Splunk and Tor exit nodes

We wanted a way to figure out if a "bad actor" was using TOR to connect to our servers/resources. So I thought: "SPLUNK TO THE RESCUE!"

I am a Windows guy, so I wrote a Powershell script to retrieve a list of TOR exit nodes and write them to a file.  Then I use SPLUNK to pick up that file, index it, and extract the interesting fields to then use in other SPLUNK dashboards/reports/whatever.

--------------------------------------------

automated task:

program/script: powershell.exe
Add arguments: -file "C:\SplunkInput\Scripts\Get-TorExitNodeList.ps1" -NoProfile
Start in: C:\SplunkInput\Scripts\

---------------------------------

POSH Script:

<#

.SYNOPSIS



            Gets the list of tor exit nodes from the TOR project, put them in a file







            .DESCRIPTION



            Gets the list of tor exit nodes from the TOR project, put them in a file for other use (like SPLUNK). 

            Will by default write to "C:\SplunkInput\TorExitNode\TorExitNode.txt"



         



            .EXAMPLE



           ./Get-TorExitNodeList.ps1







            .NOTES



            I recommend you run this as a scheduled task, every 5 min or so, as the list changes often.

            I recommend you use a SPLUNK forwarder to take this file and index it.

            Created by Bryan Loveless

            Bryan.Loveless@gmail.com

            July 2016



#>





#cleanup the old log files
remove-item C:\SplunkInput\TorExitNode\TorExitNode*.txt

#get the current date/time to create a new file
$now = (Get-Date).ToString("s").Replace(":","-")
$file = "C:\SplunkInput\TorExitNode\TorExitNode" + $now + ".txt"

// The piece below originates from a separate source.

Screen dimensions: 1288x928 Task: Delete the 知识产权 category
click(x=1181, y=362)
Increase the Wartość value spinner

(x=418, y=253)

#request the list of exit nodes, appending them to the file created above.
((invoke-webrequest -uri https://check.torproject.org/exit-addresses -UseBasicParsing).rawcontent) | out-file $file -Append

------------------------------------------------------------------

For the SPLUNK forwarder, input.conf:
[monitor://C:\SplunkInput\TorExitNode]
crcSalt = <SOURCE>
#initCrcLength = 4096
disabled = 0
sourcetype = TorExitNodeList
index = tor

------------------------------------------------------------

For the SPLUNK field extraction, props.conf:

[TorExitNodeList]
DATETIME_CONFIG =
NO_BINARY_CHECK = true
category = Custom
description = Tor Exit Node List
disabled = false
pulldown_type = true
HEADER_FIELD_LINE_NUMBER=14
#LINE_BREAKER = \bLastStatus\b
SHOULD_LINEMERGE = True
BREAK_ONLY_BEFORE = ExitNode
EXTRACT-ip-torexitnode = ^\w+\s+(?P<ip>[^ ]+)
EXTRACT-Last_Checkin_Date,Last_Checkin_Time = ^(?:[^ \n]* ){2}(?P<Last_Checkin_Date>[^ ]+)\s+(?P<Last_Checkin_Time>\d+:\d+:\d+)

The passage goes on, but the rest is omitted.